Why normalise? Without normalisation, a 5-pixel error on a giant person filling the frame versus 5-pixel error on a distant person are wildly different in real-body terms. Normalising by body size gives a scale-invariant metric. Higher PCK is better, closer to 100%. The head bone is preferred over torso because torso shortens dramatically under pose articulation (sitting, bending) while the head is more stable.

Multi-Person Pose — Two Paradigms

Once you can find keypoints on a single isolated person, the hard problem becomes: what if there are 5 people in the photo, some overlapping? You can't just predict $K \times 2$ keypoints — you don't know how many people there are.

The lecture lists the three main challenges of multi-person pose: unknown number of people (could be 1, could be 50); interactions and occlusions between people mess up predictions; runtime should ideally not grow with the number of people.

Two paradigms emerged. OpenPose (Cao et al., CVPR 2017) is the canonical example of one — the bottom-up approach.

OpenPose — Bottom-Up Multi-Person

OpenPose's recipe: image → CNN → two branches. Branch 1 outputs $K$ keypoint heatmaps — predicting all keypoints in the image (across all people). This gives you a soup of candidate joints — say, 7 shoulders, 6 elbows, 9 wrists — scattered across the image. Branch 2 outputs Part Affinity Fields: a 2D vector field for every limb type (e.g., one PAF for the right-shoulder-to-right-elbow limb). At each pixel, the PAF stores a unit vector pointing along the direction of that limb if a limb is there.

The assembly step: associate keypoints into individuals by scoring possible pairs. For each candidate $(shoulder_{i}, elbow_{j})$ pair, integrate the PAF along the line connecting them: $Score = \int_{0}^{1} L_{c} (p (u)) \cdot \overset{v}{^}_{A B} d u$ where $p (u) = (1 - u) A + u B$ traces the line. High integral = the keypoints are connected by a real limb. Run a graph matching (Hungarian algorithm) to find consistent skeleton assignments.

Why PAFs are the clever bit. Without them, you'd have to test every shoulder-elbow pair against some geometric heuristic. PAFs let the network LEARN the limb-association cue itself — encoded as a direction vector field across the entire image. The Hungarian matching becomes a clean integer-programming step that operates on these learned scores. Output channels: $K + 2 L$ — K heatmaps plus 2 channels per limb (x and y of the PAF). With 18 keypoints and 19 limbs: 56 channels.

Bottom-up means: detect all keypoints in one pass, then assemble individuals. Runtime is roughly constant in the number of people (the keypoint detection is fixed-cost; only the matching scales).

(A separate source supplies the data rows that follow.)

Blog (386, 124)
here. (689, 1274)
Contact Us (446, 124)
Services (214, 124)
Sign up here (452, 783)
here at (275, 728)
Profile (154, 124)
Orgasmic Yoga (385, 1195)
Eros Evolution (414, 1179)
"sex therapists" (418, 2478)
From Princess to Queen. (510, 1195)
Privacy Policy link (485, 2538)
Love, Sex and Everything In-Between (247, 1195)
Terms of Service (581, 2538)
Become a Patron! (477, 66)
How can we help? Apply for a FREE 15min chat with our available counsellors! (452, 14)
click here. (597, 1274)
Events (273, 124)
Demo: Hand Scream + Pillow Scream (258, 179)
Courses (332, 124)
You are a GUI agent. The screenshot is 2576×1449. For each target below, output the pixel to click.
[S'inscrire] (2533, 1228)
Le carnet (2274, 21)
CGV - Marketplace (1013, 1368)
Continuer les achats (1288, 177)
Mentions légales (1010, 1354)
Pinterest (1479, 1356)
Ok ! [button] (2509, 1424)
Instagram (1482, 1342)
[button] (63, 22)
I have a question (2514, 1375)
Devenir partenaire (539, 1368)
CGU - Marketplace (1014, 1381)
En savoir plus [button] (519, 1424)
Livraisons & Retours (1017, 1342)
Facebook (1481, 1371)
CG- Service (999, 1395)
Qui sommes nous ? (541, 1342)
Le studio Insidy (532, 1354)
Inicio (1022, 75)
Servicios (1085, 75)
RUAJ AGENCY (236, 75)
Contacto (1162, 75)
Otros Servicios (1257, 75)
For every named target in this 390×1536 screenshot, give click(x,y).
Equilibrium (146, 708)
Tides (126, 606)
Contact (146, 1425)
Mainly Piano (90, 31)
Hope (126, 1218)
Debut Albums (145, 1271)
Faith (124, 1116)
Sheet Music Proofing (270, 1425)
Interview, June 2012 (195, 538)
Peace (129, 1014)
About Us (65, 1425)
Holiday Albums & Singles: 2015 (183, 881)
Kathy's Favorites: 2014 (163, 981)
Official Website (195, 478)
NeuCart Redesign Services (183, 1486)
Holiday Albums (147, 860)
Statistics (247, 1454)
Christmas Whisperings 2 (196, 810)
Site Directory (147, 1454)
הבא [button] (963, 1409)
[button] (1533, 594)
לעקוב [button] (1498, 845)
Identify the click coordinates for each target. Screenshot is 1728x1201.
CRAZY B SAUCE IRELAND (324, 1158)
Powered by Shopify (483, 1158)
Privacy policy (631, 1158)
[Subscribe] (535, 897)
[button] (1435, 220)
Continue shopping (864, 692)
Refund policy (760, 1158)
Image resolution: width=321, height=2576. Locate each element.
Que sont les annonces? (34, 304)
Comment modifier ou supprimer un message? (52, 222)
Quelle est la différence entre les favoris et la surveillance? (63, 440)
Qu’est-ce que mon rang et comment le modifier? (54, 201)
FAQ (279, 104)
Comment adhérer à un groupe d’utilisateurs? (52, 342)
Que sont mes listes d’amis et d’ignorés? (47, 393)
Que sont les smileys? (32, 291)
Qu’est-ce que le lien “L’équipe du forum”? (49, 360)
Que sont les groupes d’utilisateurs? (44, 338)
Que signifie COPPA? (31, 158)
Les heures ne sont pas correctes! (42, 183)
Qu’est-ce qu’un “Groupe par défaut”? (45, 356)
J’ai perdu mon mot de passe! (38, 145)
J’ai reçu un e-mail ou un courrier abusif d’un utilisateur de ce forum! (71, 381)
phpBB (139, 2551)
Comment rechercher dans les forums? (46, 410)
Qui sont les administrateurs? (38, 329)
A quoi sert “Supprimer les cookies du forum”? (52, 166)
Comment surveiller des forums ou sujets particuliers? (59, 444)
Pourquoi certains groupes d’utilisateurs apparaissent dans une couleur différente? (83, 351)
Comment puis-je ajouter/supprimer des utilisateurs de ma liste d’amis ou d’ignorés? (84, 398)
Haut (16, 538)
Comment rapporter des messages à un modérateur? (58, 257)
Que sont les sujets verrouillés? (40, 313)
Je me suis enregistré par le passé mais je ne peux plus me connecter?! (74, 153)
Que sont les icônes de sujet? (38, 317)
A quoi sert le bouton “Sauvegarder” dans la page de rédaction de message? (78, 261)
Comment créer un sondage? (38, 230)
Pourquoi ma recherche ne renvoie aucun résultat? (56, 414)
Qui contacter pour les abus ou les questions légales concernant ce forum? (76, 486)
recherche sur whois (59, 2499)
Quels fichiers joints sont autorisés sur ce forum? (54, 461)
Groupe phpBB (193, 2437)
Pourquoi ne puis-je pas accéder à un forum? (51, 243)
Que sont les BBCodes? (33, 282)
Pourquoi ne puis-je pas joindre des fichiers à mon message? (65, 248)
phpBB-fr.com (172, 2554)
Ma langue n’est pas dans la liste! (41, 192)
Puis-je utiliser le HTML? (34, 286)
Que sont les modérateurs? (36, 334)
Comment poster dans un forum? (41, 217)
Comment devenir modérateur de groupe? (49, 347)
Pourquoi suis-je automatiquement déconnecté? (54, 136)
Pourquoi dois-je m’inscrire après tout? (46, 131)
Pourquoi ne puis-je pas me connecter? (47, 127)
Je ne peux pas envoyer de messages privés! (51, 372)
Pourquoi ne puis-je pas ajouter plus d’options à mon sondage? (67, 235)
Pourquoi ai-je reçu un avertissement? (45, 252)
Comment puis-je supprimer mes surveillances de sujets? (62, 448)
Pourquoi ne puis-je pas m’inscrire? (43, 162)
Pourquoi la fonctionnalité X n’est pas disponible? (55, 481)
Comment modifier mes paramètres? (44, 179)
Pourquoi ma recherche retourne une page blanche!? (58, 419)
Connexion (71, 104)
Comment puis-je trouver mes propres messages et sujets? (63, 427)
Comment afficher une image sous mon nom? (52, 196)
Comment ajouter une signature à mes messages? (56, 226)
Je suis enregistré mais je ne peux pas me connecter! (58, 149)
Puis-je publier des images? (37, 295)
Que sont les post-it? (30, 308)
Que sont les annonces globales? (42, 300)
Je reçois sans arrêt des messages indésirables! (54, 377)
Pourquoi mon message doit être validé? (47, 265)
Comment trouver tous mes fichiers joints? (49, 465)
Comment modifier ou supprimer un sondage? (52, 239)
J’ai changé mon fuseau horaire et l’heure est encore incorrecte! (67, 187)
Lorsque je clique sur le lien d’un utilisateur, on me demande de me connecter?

Mask R-CNN For Pose — The Top-Down Alternative

The alternative paradigm: first detect each person, then run single-person pose estimation on each detection. Mask R-CNN naturally extends to this — add a fourth head: a keypoint head that predicts a $28 \times 28$ (or larger) heatmap for each of the $K$ body joints per RoI. So for each detected person, you get $K$ heatmaps localising their joints within their bounding box.

Top-down means: localise each person first, then estimate poses individually. Runtime scales linearly with the number of people (you run the pose head once per detected person).

Top-Down vs Bottom-Up — The Canonical Trade-Off

This is the most-likely exam comparison in this lecture.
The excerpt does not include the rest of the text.